(Records of locating words and elements)

......

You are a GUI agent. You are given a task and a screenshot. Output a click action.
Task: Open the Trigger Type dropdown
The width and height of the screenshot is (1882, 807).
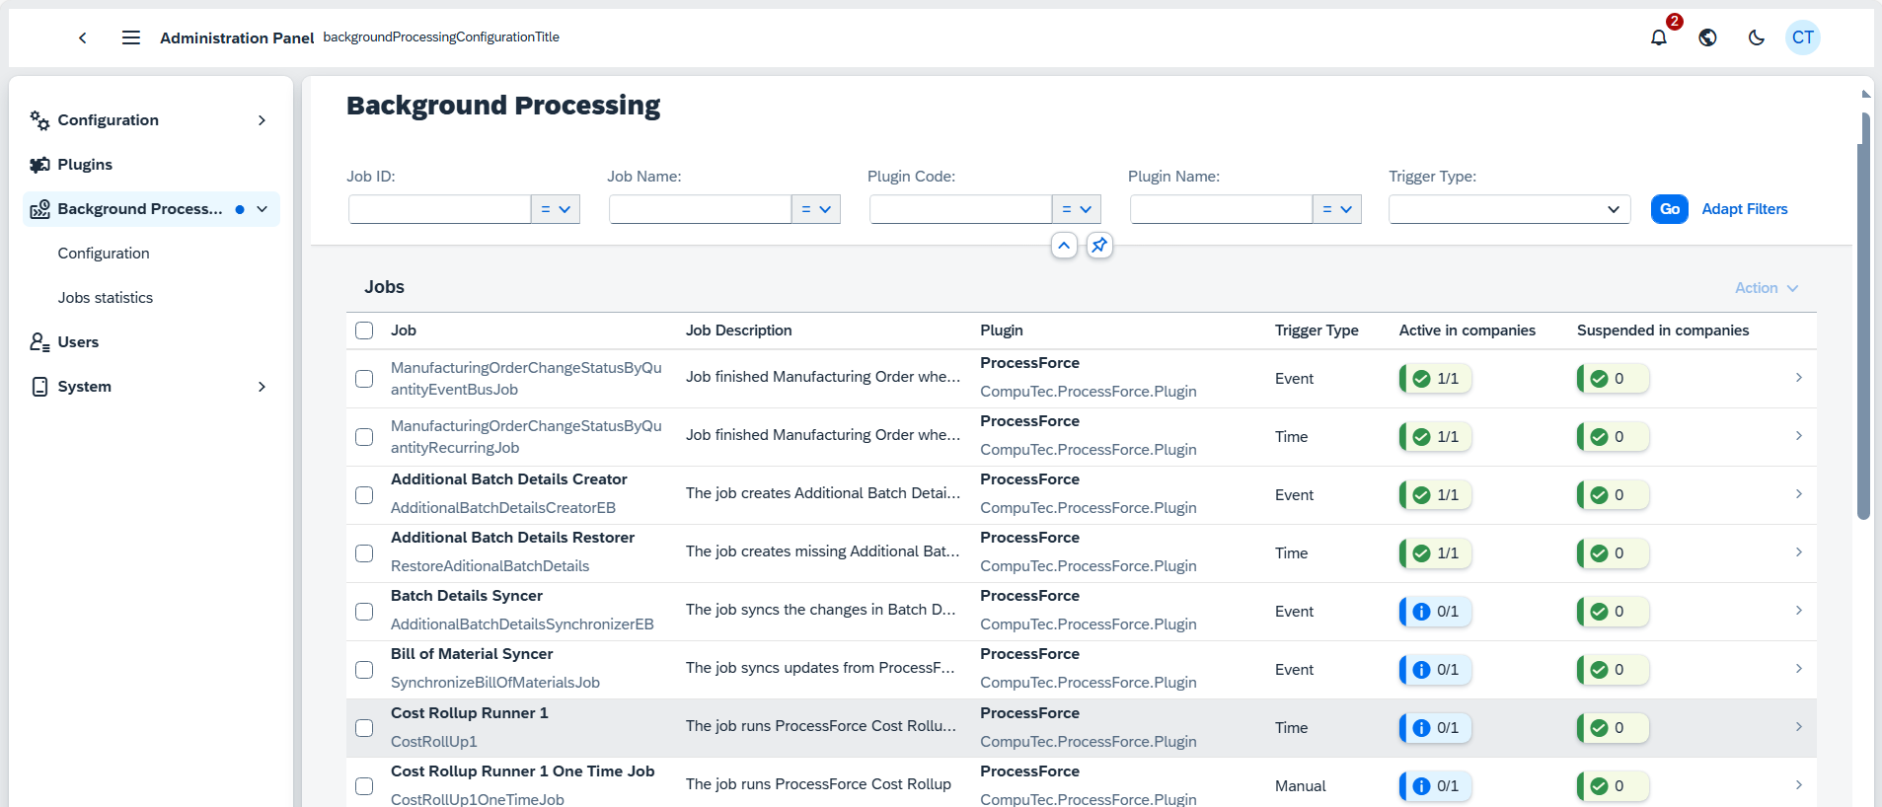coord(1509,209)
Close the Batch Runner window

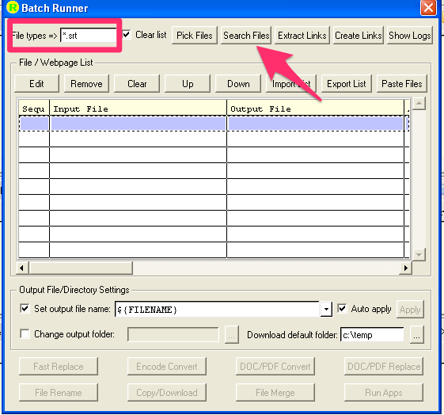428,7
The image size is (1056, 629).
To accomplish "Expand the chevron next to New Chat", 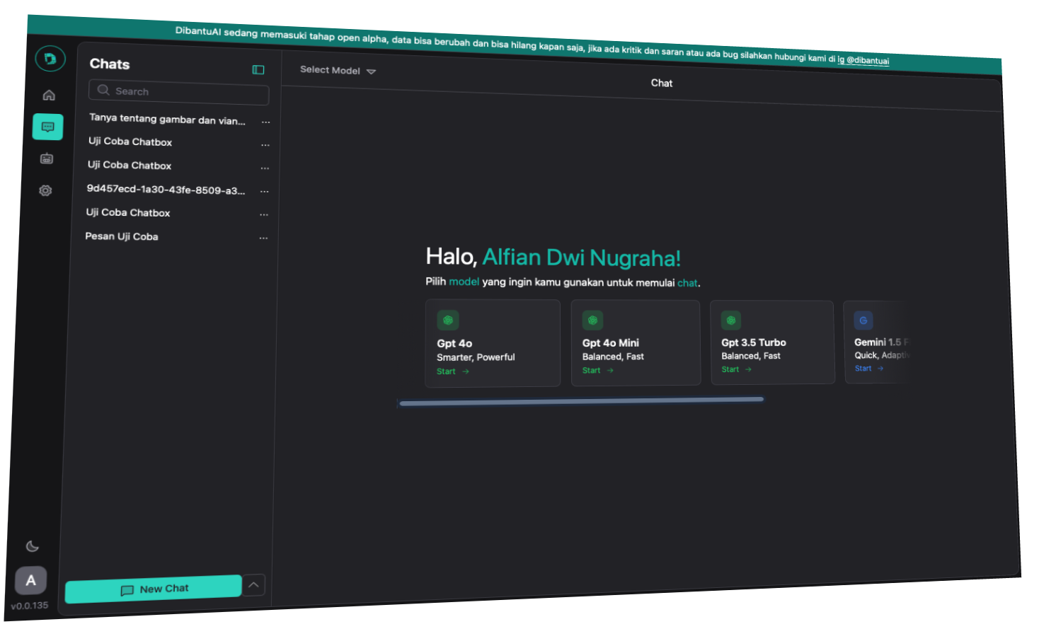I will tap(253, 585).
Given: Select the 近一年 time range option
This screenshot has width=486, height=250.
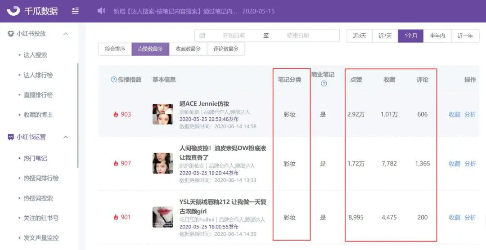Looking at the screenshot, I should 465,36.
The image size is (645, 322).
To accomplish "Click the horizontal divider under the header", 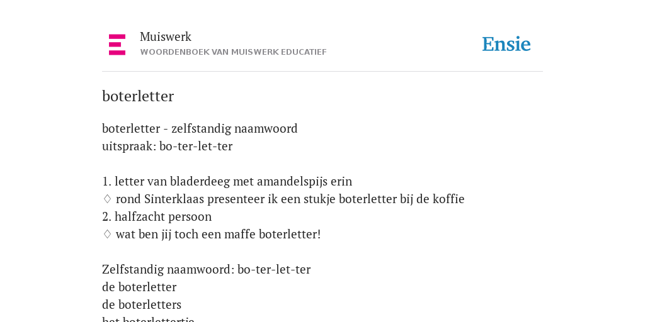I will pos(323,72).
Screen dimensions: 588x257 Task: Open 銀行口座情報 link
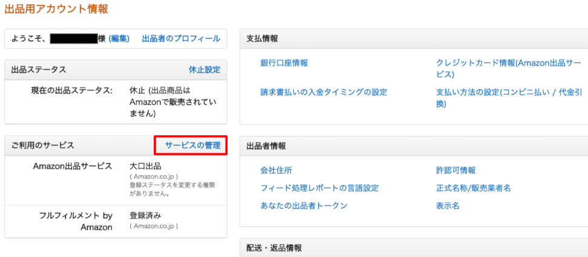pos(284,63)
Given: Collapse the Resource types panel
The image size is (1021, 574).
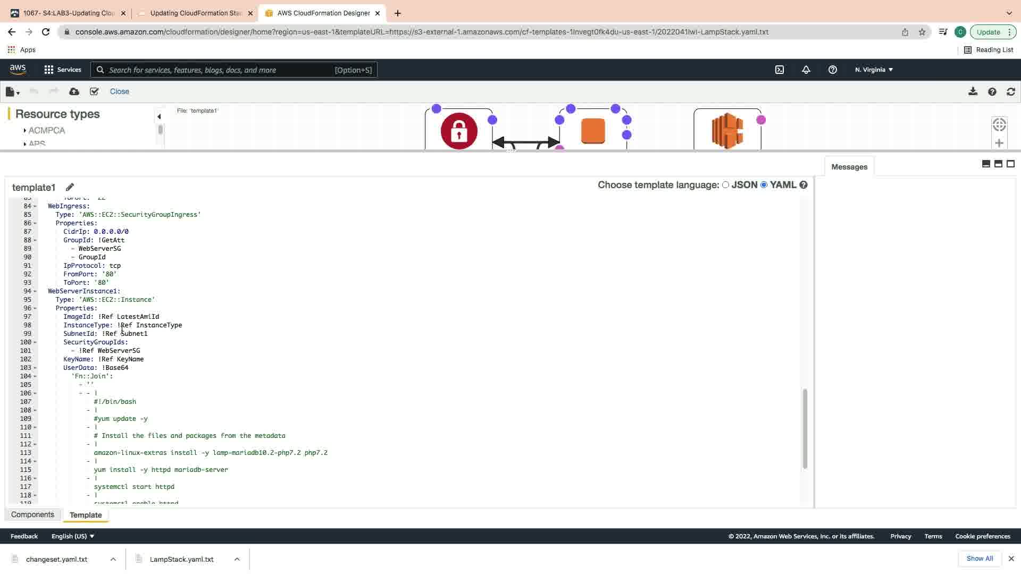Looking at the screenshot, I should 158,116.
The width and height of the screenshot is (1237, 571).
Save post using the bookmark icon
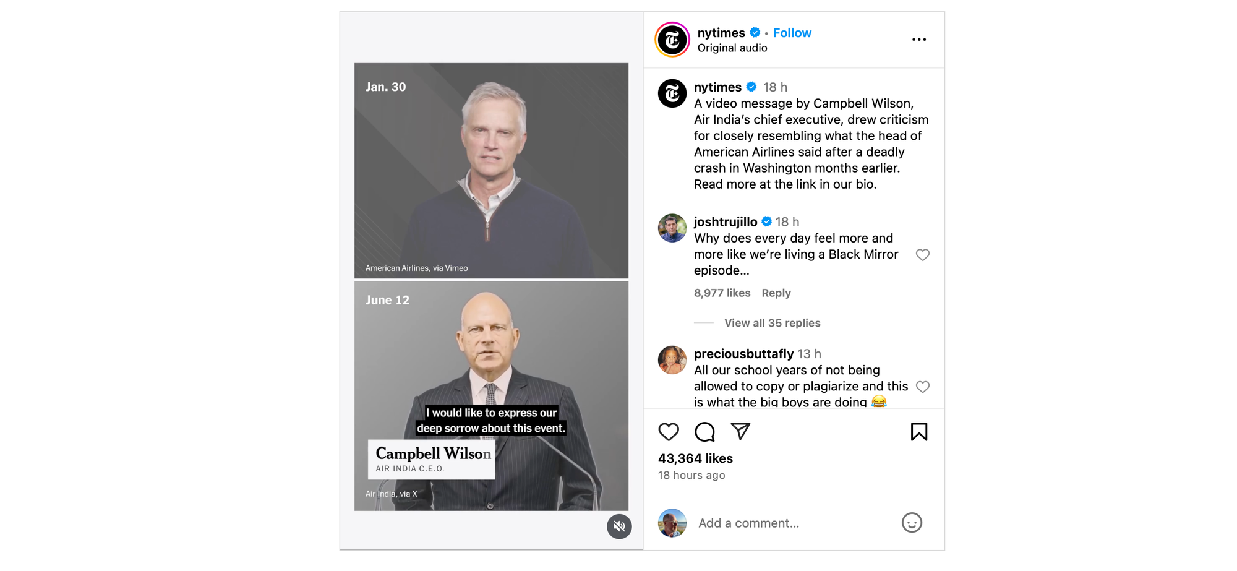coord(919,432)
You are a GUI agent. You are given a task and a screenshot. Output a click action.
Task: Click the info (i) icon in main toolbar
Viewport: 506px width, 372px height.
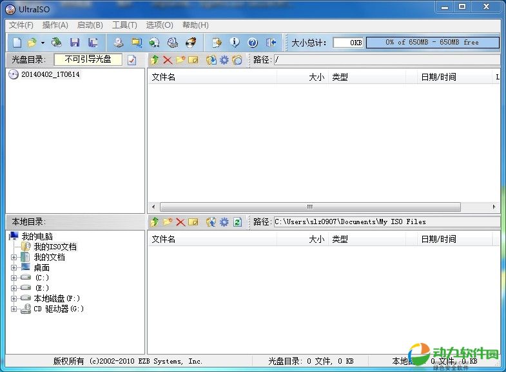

......

Rewrite the rows from the line with "Screen dimensions: 588x257" through the end of the records, putting "Expand" in place of "Collapse" and keeping everything else the same. Omit the pictures from your answer.

▶ _Answer for this exercise_
Screen dimensions: 588x257 Task: Open 銀行口座情報 link
pos(284,63)
Given: Expand the Resource types panel
The image size is (1021, 574).
Looking at the screenshot, I should 158,116.
The width and height of the screenshot is (1237, 571).
Save post using the bookmark icon
coord(919,432)
You are a GUI agent. You are given a task and a screenshot. Output a click action.
Task: Click the info (i) icon in main toolbar
Viewport: 506px width, 372px height.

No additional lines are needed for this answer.